Reed’s future trends:
- Picking instance types should go away, just like picking register allocation went away with compilers
- Moving running instances at scale is hard, but will happen
- Trend of cloud-assisted personal computers, e.g. Siri, taking input and using the cloud to make it useful.
- Netflix’s UI has a 10" window through which customers must choose from 50k videos–ranking and suggestions (first two home pages) are extremely important to their business

New service: RedShift, data warehouse.

Reduces costs from ~$19k/TB/year for traditional setup to $1k/TB/year.

Werner Vogel Keynote

Amazon.com being a retail, low margin business meant having 75% unused capacity was too expensive. (E.g. handling Black Friday spike of 4x traffic with traditional hardware means other 364 days of the year, only 1/4th of the traditional server capacity would be used.)

Led to avoiding business decisions, like time-based promotions (millions of users hitting F5 at 11:59pm), because hardware capacity wasn’t unavailable.

Research for fault tolerance was done, complete, 15 years ago, but only people at scale could implement it. So no one did.

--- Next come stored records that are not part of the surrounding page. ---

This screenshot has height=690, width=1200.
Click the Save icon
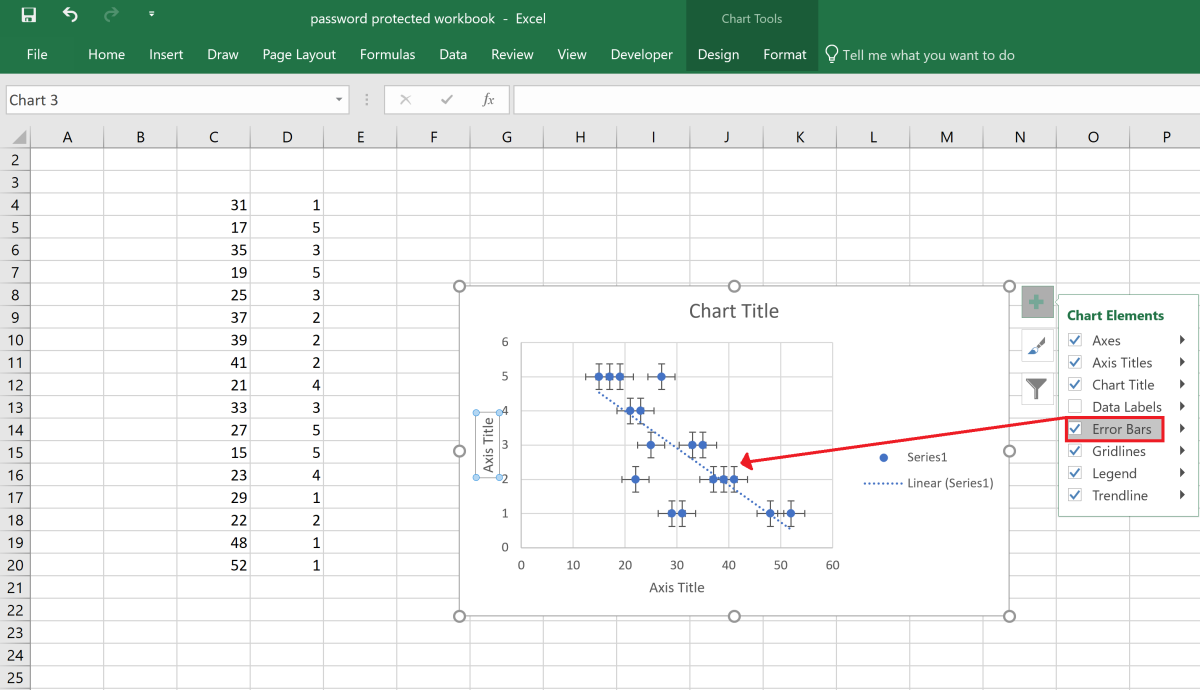(x=29, y=15)
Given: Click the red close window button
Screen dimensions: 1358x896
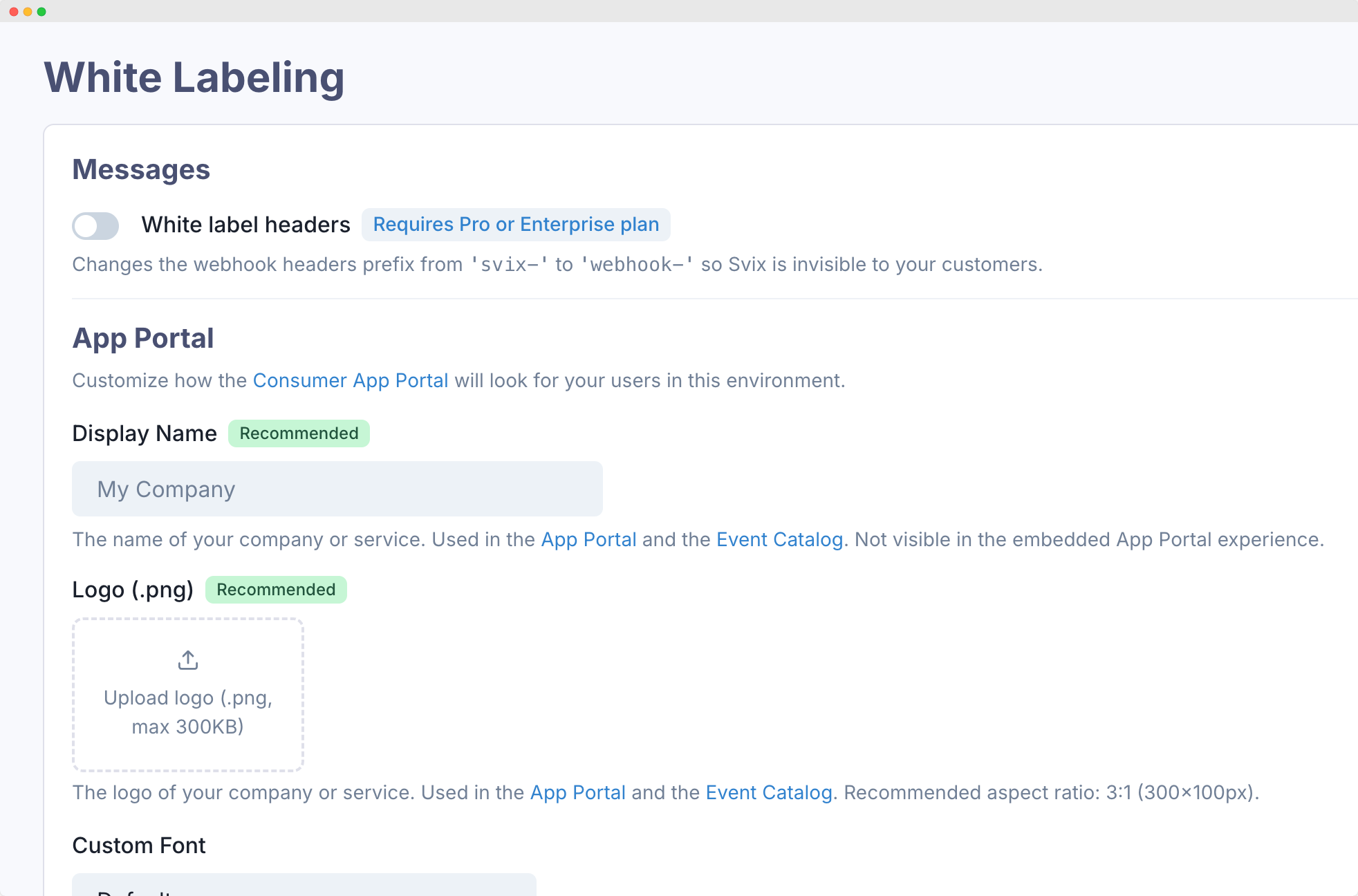Looking at the screenshot, I should 14,12.
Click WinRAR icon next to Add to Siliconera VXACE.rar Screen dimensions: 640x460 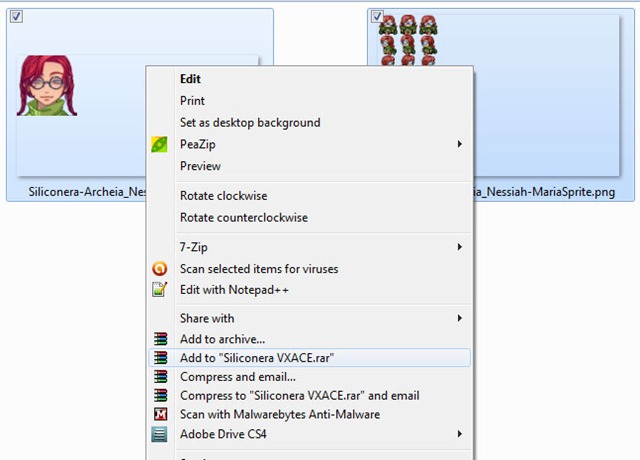(x=159, y=357)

Werner asserts that dynamic resources will reduce risk, complexity, etc., and increase the historically bad (30% etc.) software project completion rates. (I am skeptical.)

Commandants for 21st century architectures:

Controllable: small, loosely coupled, stateless building blocks.
- These blocks are the basis of your scale and recovery.
- Example of architecture inversion:
  - amazon.com had been calling IMDB for DVD stats with a sync call
  - Meant amazon.com load affects IMDB load
  - Change to IMDB pushing HTML into S3 buckets, amazon.com pulls from S3, now decoupled
- Architect with cost in mind–not big O, but real dollars. Utility pricing. Cost grows inline with business.
- Demo graphing cost back to a business goal like “cost per image uploaded”
Resilient
- Protecting customers is the first priority (privacy, encryption, HTTPS all the time).
- Use availability zones.
- Integrate security from the ground up (firewalls are not enough anymore, we don’t use moats), ports are closed by default.
- Build, test, deploy continuously
  - amazon.com deploys every 10 seconds, 30k instances receiving updates
  - amazon.com used to do phased deployments, roll a new version gradually through each availability zone
  - Now flips back/forth. Rollback is possible as the old machines are still around.
- Don’t think about single failures. Don’t treat failure as an exception.
Adaptive
- “Use occam’s razor” and “Assume nothing”–what?
Data driven: instrument everything, all the time.
- Track business metrics, not just JVM heap size.
- Average sucks…it means half of your customers are getting something worse.
  - Look at the whole distribution, look at the 99th percentile. It will raise all boats.
- Put everything in logs, including business information.

Some other pithy quotes:

Thou shalt use new concepts to build new applications.
Thou shalt automate your applications and processes.
- If you have to log in to an instance, you’re doing it wrong. Business metrics (latency) should drive scaling, not ops.
Thou shalt turn off the lights.
- SimpleGeo graphed total cost of running clusters (prod, test, qa) on a dashboard–meant devs actually shut down test cluters when they went home.

Segment on Amazon S3, the “10th world wonder”:

At large scale even low probability events happen a lot.
1 in a billion means a few 1000 times per day.
Runs per AZ, and PUTs handle syncing across regions?
Rolled out new storage back end incrementally, everyone got it for free. No “S3 v2”.

New instance types:

240gb of RAM, 240gb of SSDs
48TB local storage.

New service: AWS data pipeline, automates moving data around. Scheduling, retry.